Of course, there is the potential for further falls in energy prices as global energy production weans itself away from Russian gas supplies. That, in turn, would drive fertiliser prices down further. They have already reduced significantly from their heady highs, exacerbated by the war in Ukraine. Some of the high fertiliser prices were caused by high gas prices and limitations on availability, and a consequent mothballing of fertiliser manufacturing plants in Europe as demand for fertiliser waned because of those high prices. If some measure of normality returns to the energy sector, in terms of supply and price, then the production cost squeeze on milk production should also ease. The summation of Jasper’s dairy market analysis was that there will be a slow increase in prices as we move through the second half of 2023 and into 2024. 

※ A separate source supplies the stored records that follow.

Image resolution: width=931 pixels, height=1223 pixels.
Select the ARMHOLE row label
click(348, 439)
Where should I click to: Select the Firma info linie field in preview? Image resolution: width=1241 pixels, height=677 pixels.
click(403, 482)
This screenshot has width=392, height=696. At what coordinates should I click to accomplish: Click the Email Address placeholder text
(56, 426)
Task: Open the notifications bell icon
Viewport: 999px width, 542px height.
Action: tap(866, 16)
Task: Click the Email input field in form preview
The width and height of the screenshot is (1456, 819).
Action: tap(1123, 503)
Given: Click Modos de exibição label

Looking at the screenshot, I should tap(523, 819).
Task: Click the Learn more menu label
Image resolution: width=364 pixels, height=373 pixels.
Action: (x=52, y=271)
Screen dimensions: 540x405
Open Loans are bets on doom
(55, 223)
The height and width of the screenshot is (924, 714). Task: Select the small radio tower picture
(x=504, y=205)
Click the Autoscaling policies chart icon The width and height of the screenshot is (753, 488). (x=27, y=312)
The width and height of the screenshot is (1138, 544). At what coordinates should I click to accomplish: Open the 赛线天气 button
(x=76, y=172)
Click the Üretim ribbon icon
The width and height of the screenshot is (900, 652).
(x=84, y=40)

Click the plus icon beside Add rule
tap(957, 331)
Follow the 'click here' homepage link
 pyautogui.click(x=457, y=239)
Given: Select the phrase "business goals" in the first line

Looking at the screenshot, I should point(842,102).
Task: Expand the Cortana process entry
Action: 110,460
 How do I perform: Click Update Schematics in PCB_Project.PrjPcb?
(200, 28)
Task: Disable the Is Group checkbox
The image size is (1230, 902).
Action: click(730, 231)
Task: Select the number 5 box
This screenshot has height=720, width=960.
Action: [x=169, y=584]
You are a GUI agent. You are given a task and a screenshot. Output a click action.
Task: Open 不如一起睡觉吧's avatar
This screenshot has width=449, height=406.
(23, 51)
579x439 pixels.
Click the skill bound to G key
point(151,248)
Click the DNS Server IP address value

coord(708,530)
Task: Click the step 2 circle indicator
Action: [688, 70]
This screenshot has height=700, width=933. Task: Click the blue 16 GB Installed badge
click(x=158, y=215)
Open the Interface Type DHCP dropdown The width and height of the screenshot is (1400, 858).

Bord Bia also took the opportunity at the seminar to outline refinements to its Origin Green Programme. Mick Houlihan, senior manager, agricultural sustainability, explained that Bord Bia is currently working on the development of a primary producer standard. So, while standards are in place for dairy, as well as beef, lamb, pigs, poultry and horticulture, the organisation is now engaging in a process of combining all the individual sector standards into one primary-producer standard. He cited greater efficiency when the process is completed in terms of certification of farms. In addition, he affirmed that efficiencies at farm level will be delivered from this standardised system. Multiple schemes are necessary because many farms have multiple species and enterprises on their farms. At the heart of it all, the Bord Bia sustainability manager insisted, are the three core values, including animal welfare and husbandry, traceability and product safety, and sustainability.